▶ [Exercise brief]
Set out exactly every line of the entries below, starting at the line that holds "Open the Dimensions iPhone SE dropdown" and stopping after the line that holds "Screen dimensions: 1512x803".

▶ [Supplied material]
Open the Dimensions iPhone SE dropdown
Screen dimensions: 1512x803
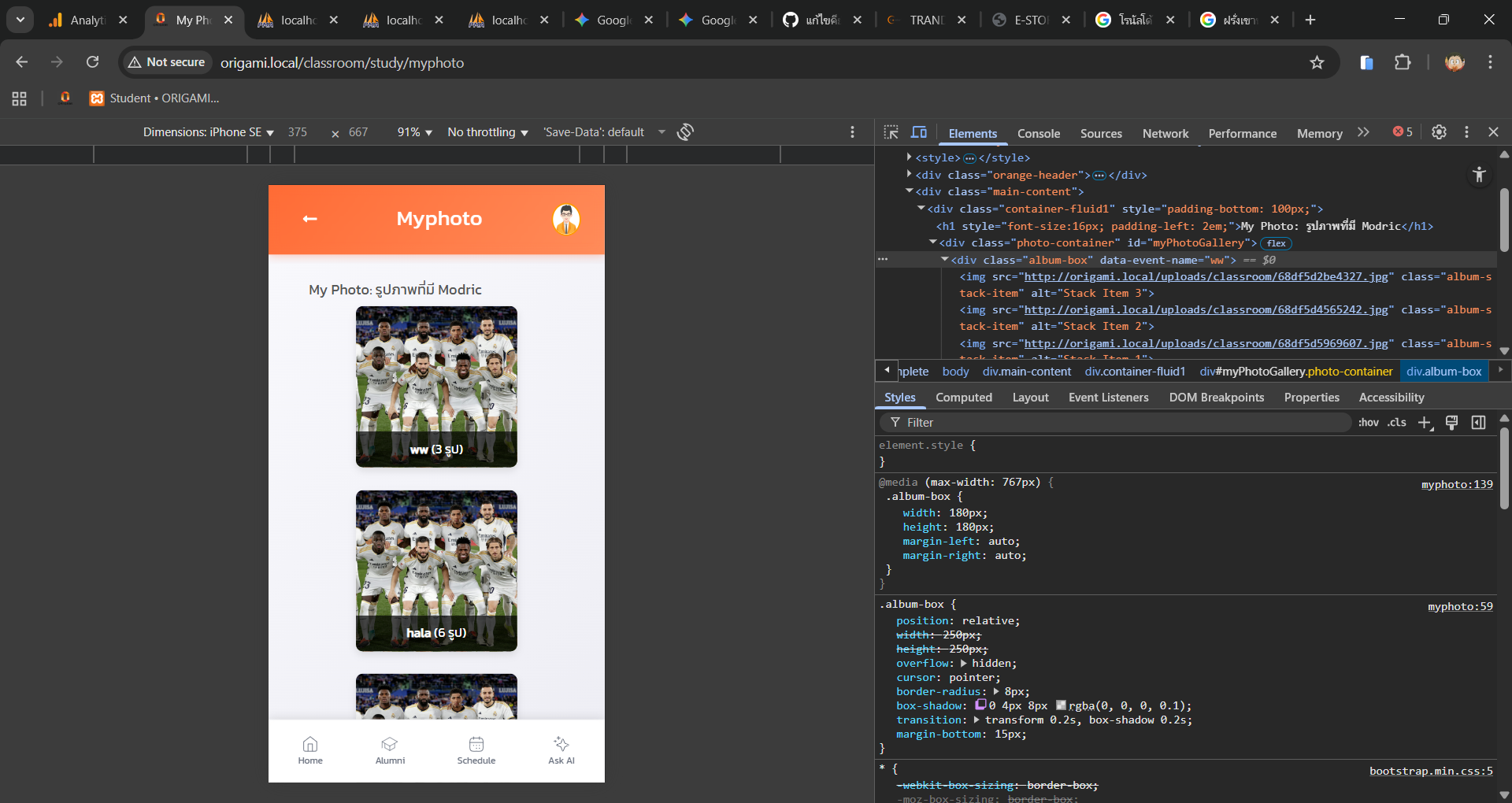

---

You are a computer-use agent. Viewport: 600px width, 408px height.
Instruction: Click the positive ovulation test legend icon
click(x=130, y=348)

▶ [Output]
Open the Dimensions iPhone SE dropdown
Screen dimensions: 1512x803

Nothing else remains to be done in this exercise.